Tuesday, September 30, 2008

Blank...

... but not the kind of Blank you might expect.

Blake (not Blank) was my kindergarten crush. I could never get his name right so I always called him "Blank" to everyone's delight.

"Blank said this..." or "Blank did that..."

Blank. We had a good laugh about it at the reunion. He was the first classmate I saw.

He invited me over to see the house where he was holding the reunion. The hug was incredible and so was the house. The entire time spent with him was incredible.

I asked him, knowing his father was resting in the same cemetery, to help me find my parents. Despite his busy schedule preparing for the event he agreed.

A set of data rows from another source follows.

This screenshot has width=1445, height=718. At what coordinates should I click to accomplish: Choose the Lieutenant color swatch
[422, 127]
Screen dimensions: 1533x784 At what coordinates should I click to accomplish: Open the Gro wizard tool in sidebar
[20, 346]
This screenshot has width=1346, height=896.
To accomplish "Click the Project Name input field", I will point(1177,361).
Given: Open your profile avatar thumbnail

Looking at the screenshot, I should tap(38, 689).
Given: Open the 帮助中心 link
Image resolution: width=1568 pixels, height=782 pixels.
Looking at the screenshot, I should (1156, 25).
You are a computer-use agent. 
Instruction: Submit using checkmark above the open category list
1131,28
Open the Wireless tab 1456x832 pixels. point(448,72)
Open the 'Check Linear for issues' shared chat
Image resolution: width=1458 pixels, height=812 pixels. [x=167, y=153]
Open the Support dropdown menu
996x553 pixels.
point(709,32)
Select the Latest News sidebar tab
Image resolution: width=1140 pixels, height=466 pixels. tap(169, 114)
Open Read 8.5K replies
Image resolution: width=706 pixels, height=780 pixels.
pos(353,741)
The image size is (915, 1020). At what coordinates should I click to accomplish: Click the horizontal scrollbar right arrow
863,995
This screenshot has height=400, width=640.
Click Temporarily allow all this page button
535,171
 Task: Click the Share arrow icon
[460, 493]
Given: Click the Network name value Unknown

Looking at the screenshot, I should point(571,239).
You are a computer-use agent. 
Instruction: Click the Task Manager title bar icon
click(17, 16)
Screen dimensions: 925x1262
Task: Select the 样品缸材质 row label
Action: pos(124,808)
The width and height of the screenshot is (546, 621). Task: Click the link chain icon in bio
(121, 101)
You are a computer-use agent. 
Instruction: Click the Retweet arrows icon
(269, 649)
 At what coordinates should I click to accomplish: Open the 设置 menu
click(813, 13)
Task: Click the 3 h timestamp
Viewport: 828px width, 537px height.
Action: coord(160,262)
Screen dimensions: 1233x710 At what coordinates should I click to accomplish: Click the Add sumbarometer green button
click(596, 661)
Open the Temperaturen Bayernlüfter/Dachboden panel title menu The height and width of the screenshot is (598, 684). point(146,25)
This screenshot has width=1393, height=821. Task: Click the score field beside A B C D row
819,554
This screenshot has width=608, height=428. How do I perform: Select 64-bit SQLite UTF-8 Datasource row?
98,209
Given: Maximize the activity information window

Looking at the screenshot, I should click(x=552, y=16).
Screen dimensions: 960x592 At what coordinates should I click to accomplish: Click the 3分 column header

At 11 o'clock the next morning we met at the caretaker's office and got directions.

We came upon my mother's stone... then my father's marker. I broke down. I lost it because my siblings and I have yet to purchase my father's gravestone and it just seemed neglectful on my part. I took care of everything for my Dad up until the end and now I felt I had failed him.

I noticed the clover around Mom's grave and Blank said, "Oh look at the sweet clover by your mom's grave." I reached down and plucked one to take with me.

"Notice there isn't one by your Dad's." We broke out in laughter (my Dad was well-known by many to be a don't-you-try-to-shit-me grumpy man.) That moment of laughter was something I knew Dad would appreciate and love.

Then I noticed something bright red by Dad's marker. "That's a wild strawberry, Kelly."

Dad loved strawberries!


"You know what that means don't you?"

I looked up at Blank as he continued, "That means a bird landed on his marker and took a shit." We shared more laughter at the bittersweet reality of how wild strawberries end up where they do.

We continued on to where his father rests, on the edge of a hill beneath a beautiful tree. It had been over a year since Blank visited.

"He loved trees and they added an extra plot just to ensure he was under one"

As he squatted down to clear away the grass clippings from the granite stone. I was happy I was there for him in such a meaningful moment. He looked up, "Sometimes you wonder, don't you? As good as our parents were, do we live up to their expectations?"

Tuesday, September 23, 2008

Wish me Luck...

My best high school buddy called me to say she is backing out of attending the official reunion activities. I understand when the time is not right to attend a reunion.

Besides... at the last reunion she tried to do me in. It wasn't the mailbox on that cold lonely strip of county road on a rainy day she tried to take out with the passenger side rear view mirror. No, it was the grand mal seizure her husband had while driving us to dinner. I thank my lucky stars we were at a stop light behind a sturdy Ford van who's driver knew to put it in park and come back to see WTF?

I will see her Sunday though. Her parents are holding a backyard barbecue in my honor. I can't wait to see the family. They treated me as one of their own... including me in family vacations and buying me clothes when my family was struggling.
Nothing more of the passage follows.